I suggest you return to this thread when your child (or maybe children by then) is/are older, and see what you say then!
Sorry - I see you have two. My mistake.
"Show me a young child, that is constantly battling/kicking off/running rings around their parent - and chances are that is a secretly unhappy child, who feels very vulnerable, and deep down is scared that they can control/manipulate their parent to such a large extent."
It could equally be a young child who is vulnerable and scared for some other reason. Casting my mind back over children of my acquaintance, the children who were constantly kicking off included:
the child who knew that his mother was terminally ill
the child who had been traumatised by adoption
the child who was in constant pain with an undiagnosed medical condition but did not know that this was not normal because he had never thought to ask so nobody else realised anything was wrong
the child who was worried that a medical condition would leave her permanently unable to walk
the child whose physical condition had been misdiagnosed as psychosomatic
the child whose childhood was dominated by a sibling with MH problems
the child who was later diagnosed with Aspergers
the child who had been moved between foster parents
the child who had missed out on important stages of social development due to glue ears causing undiagnosed deafness
All the above had very good and firm parents/carers.
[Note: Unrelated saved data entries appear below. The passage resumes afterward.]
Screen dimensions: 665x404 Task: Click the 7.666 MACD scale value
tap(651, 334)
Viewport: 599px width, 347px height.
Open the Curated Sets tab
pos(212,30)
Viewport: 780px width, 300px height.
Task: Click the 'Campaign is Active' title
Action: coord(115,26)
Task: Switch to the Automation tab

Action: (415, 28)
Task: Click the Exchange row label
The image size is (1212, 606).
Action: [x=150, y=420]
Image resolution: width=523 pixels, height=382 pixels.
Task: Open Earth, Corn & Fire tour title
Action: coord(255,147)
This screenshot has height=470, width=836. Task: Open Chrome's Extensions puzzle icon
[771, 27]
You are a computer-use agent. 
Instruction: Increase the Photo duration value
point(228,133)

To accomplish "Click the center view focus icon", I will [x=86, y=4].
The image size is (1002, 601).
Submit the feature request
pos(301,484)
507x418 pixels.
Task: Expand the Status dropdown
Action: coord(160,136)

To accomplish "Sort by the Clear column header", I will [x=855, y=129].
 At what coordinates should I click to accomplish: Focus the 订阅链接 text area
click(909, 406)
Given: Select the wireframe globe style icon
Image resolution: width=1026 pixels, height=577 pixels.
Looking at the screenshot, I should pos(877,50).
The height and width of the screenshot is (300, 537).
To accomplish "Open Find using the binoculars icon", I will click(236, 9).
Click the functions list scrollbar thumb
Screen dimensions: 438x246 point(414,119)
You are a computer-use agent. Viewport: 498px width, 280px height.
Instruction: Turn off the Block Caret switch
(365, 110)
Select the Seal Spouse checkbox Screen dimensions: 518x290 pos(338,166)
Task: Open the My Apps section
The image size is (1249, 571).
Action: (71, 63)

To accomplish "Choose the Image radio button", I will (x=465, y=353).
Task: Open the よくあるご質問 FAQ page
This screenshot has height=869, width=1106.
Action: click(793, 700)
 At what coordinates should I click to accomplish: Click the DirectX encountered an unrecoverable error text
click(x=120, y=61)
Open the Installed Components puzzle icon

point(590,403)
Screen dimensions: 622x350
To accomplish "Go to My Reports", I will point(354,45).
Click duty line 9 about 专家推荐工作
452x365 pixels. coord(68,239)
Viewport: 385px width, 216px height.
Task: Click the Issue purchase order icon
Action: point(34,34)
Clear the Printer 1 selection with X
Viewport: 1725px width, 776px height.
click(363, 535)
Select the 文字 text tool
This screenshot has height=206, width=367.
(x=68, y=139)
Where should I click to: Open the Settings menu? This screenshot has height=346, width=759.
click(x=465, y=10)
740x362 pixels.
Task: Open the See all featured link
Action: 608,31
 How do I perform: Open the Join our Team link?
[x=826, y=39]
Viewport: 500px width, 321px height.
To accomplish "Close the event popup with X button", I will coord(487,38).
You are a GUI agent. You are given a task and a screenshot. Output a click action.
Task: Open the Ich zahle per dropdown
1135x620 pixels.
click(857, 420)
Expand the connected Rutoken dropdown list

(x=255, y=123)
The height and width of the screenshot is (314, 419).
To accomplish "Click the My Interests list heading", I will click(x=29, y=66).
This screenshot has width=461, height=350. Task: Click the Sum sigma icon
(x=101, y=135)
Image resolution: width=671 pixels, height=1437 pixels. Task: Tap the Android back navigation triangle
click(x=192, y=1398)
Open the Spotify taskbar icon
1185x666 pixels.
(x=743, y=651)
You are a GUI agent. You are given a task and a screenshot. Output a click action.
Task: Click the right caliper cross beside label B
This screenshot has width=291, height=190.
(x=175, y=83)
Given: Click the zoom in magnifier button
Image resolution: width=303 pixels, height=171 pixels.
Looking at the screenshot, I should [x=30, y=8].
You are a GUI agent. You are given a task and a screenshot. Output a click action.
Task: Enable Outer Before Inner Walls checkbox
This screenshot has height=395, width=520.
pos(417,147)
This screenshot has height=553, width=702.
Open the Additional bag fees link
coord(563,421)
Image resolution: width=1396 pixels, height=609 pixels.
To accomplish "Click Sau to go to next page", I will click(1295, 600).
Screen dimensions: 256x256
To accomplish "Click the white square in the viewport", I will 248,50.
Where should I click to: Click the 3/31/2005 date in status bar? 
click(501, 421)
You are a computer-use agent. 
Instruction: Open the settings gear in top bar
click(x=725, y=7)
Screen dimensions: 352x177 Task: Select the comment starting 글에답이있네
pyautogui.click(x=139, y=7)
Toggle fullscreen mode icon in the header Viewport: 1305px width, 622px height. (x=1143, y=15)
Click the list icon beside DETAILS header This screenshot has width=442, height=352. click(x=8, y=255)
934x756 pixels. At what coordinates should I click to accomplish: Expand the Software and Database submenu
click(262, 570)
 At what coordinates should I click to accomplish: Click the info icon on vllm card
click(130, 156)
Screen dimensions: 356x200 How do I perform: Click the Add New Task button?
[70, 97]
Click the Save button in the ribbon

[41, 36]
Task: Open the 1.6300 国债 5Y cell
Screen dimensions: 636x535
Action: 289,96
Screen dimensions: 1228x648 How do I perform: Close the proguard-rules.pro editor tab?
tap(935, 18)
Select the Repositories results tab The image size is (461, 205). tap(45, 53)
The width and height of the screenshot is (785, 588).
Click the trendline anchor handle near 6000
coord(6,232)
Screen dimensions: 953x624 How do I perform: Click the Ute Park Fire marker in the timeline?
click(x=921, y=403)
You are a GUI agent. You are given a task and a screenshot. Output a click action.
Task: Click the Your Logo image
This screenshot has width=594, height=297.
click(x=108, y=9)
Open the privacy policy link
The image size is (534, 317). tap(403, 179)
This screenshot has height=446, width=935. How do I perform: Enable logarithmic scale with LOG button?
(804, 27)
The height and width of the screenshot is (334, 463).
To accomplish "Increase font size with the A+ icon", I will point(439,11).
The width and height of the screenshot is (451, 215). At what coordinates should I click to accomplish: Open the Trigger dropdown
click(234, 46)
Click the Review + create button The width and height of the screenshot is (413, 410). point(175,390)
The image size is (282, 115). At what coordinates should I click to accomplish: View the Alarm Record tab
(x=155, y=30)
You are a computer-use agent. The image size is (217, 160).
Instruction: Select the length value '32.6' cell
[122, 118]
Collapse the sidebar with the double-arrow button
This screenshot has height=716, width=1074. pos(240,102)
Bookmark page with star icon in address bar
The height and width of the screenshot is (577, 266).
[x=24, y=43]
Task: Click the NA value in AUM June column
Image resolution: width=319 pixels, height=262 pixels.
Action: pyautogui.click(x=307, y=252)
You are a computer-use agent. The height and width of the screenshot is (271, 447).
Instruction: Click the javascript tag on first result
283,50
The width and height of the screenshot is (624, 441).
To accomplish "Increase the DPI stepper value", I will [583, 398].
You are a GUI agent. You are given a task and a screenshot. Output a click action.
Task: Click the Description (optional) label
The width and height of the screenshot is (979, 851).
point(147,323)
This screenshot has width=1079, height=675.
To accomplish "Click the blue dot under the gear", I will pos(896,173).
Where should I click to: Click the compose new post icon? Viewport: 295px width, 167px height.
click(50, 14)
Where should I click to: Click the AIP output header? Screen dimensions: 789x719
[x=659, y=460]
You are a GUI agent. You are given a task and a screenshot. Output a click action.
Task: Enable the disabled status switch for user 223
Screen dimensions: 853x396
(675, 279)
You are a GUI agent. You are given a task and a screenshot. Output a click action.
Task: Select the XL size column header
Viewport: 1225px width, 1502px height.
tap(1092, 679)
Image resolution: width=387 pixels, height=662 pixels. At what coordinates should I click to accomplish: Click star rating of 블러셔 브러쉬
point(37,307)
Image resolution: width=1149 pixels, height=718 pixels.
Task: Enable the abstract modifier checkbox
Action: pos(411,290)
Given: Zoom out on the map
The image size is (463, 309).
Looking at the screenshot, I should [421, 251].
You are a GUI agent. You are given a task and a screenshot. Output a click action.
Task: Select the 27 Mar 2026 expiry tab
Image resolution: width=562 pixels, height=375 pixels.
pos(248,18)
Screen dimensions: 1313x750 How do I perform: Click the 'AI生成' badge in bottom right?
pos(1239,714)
Show me a child who is constantly kicking off and I will know that there could be all sorts of reasons for the behaviour.
Ineffective parenting could be one of them but it could equally well not be.
Most of the children above came out all right in the end but there were many difficult years for the carers to get through first- and a lot of judginess from people who saw snapshots and jumped to conclusions.
I do remember a particularly hairy experience of the whole family being pursued down an Italian street by a horde of
hags women yelling in Italian "beat him, beat him" at my father who was trying to control db during a meltdown. Obviously a bunch of women who made a snap judgment- but the time was hardly suited to a longer explanation.
Yes, like I said cory ...'chances are...' I didn't say it was the only, imperical reason.
As you say, there could also be other reasons.
DS = Devil in Baby Gap
DD = Angel in everything
DS is the elder and frankly OP you are full of it.
I've always been rather pleased when people have commented on my children behaving well (not quite sure how a 9 month old could be described as behaving well but never mind). I have felt that it was a credit to them rather than to me really. dd has always been a people pleaser, but no one would have said that ds was well behaved when he was small. All very well having rules etc, but if you have a child that can't process consequences in the moment of frustration then you can be as strict as you like and it will make very little difference.
I used to be very judgy of some of the parents at my children's school and thought that the children's problems were surely caused by poor parenting (the school had a special unit for children with behavioural problems). But then I learned more about learning difficulties and recognised that many of the parents were struggling with many of the same issues themselves.